Required work: When a line below contains the string "screenshot", show that line.

Source records:
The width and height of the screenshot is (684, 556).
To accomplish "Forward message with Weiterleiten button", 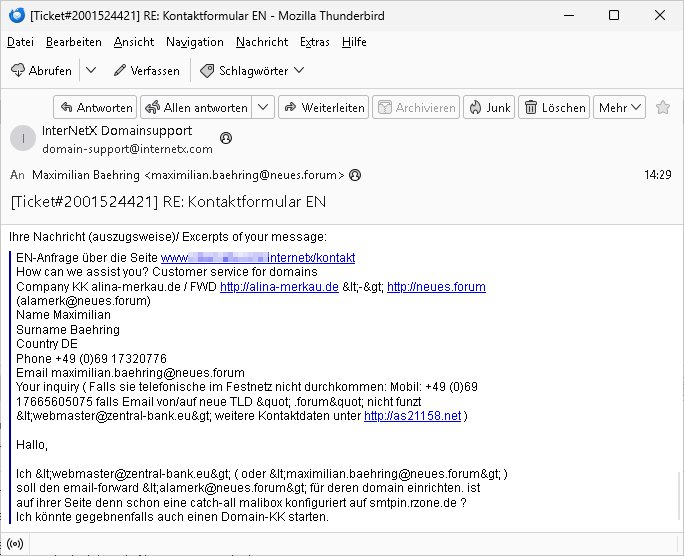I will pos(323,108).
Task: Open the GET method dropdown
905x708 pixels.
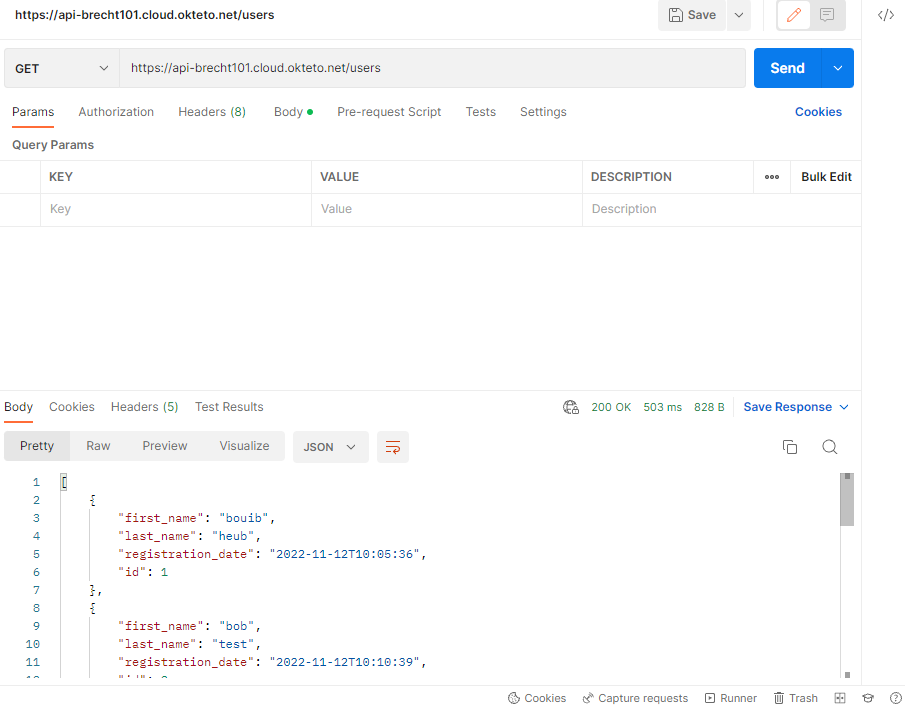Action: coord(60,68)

* * *

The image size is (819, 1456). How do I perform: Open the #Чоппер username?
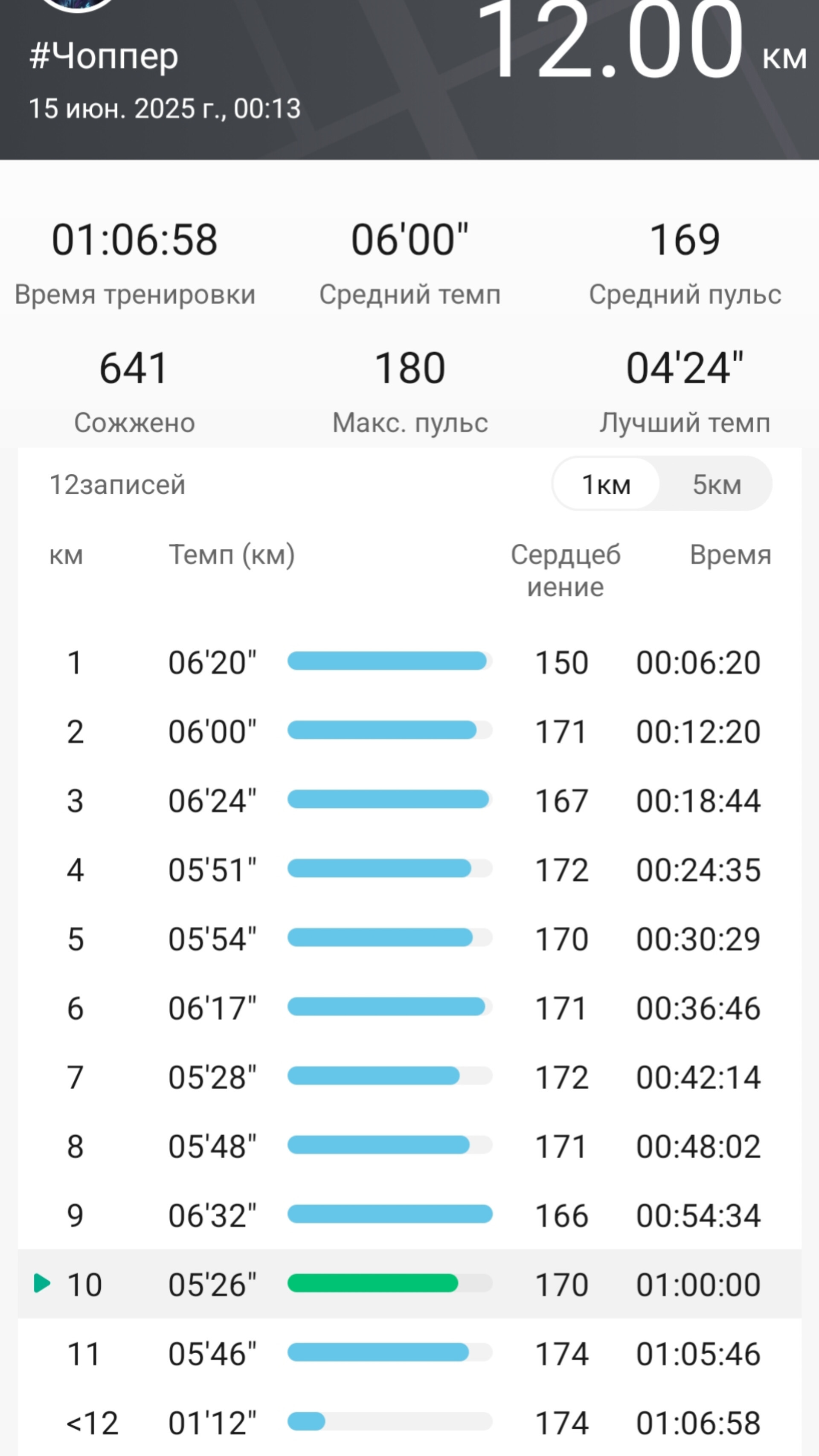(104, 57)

...

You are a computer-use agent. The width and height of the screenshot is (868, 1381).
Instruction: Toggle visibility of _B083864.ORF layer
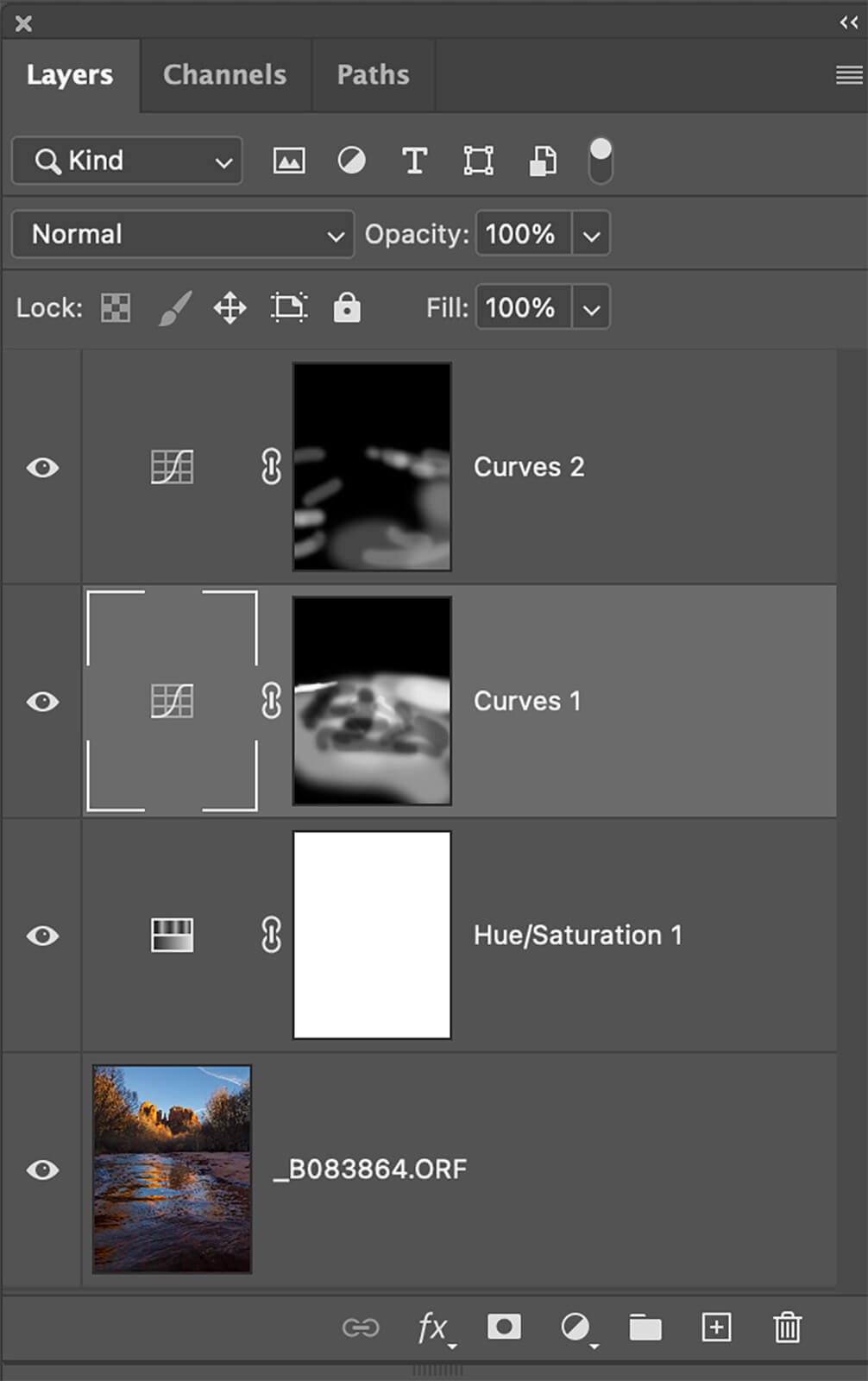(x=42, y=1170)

Your solution:
The width and height of the screenshot is (684, 556).
You are a computer-use agent. The width and height of the screenshot is (868, 1381).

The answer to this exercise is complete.